Monday, December 5, 2011


I wanted to write about this film which surpasses any type of adjectival description while it was still fresh in my mind. However, I attended the 10 o' clock showing and was not out of the theater until well after midnight, so doing so was simply out of the question.

So now, here I am, two days later, and still floored, practically speechless, by the viewing experience provided by Hugo. What a spectacular film! I went in with essentially no preconcieved notions regarding the film or its subject matter. All I knew is that it was bound to be spellbinding, based on the reviews that I had revieved from some friends. Their rave reviews could not have been any more spot-on. Hugo is everything that a film should ever be. The casting could not have been more wonderful, the 3D actually added value, the plot lines were interwoven to perfection and the length was not a minute too long or too short.

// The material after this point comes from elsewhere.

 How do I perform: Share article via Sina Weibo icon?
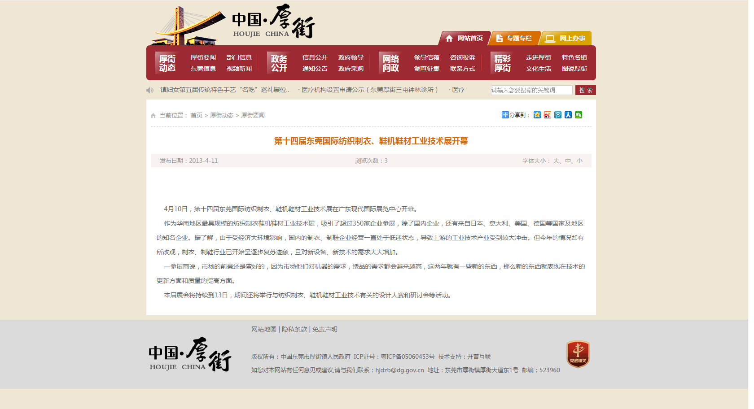(547, 115)
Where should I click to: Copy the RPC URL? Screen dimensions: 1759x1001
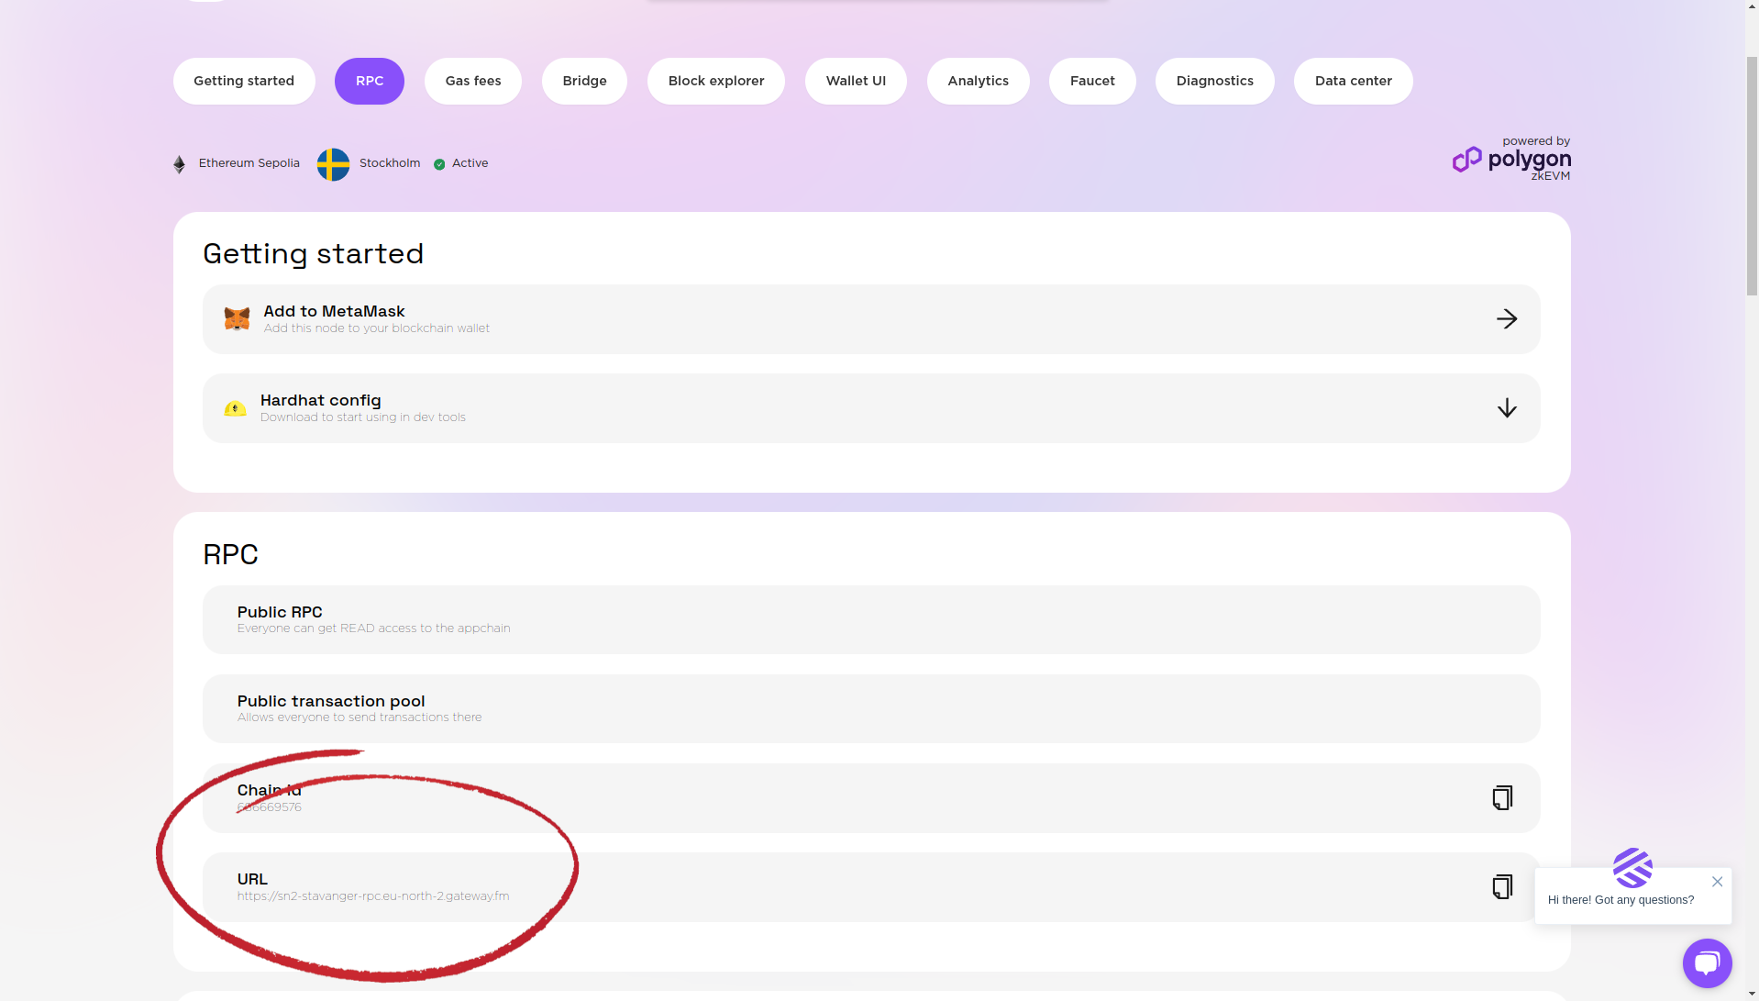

The one negative thing that I heard about Hugo was that the "slapstick humor did not work to its advantage." I found this inaccurate, however, as I would not call the comedy in Hugo "slapstick" nor would I say that the humor in the plot was a distraction or any sort of disatvantage. I was led on a, not to sound horribly cliche, roller coaster of emotion, laughing hysterically at scenes with Sacha Baron Cohen (the guy from Borat) to feeling overwhelming sadness for Ben Kingsley's character.

Hugo shows filmgoers an unentered world and allows them to believe in the unbelievable. I strongly believe its success comes from the perfect intermingling of its elements to form something just short of magic.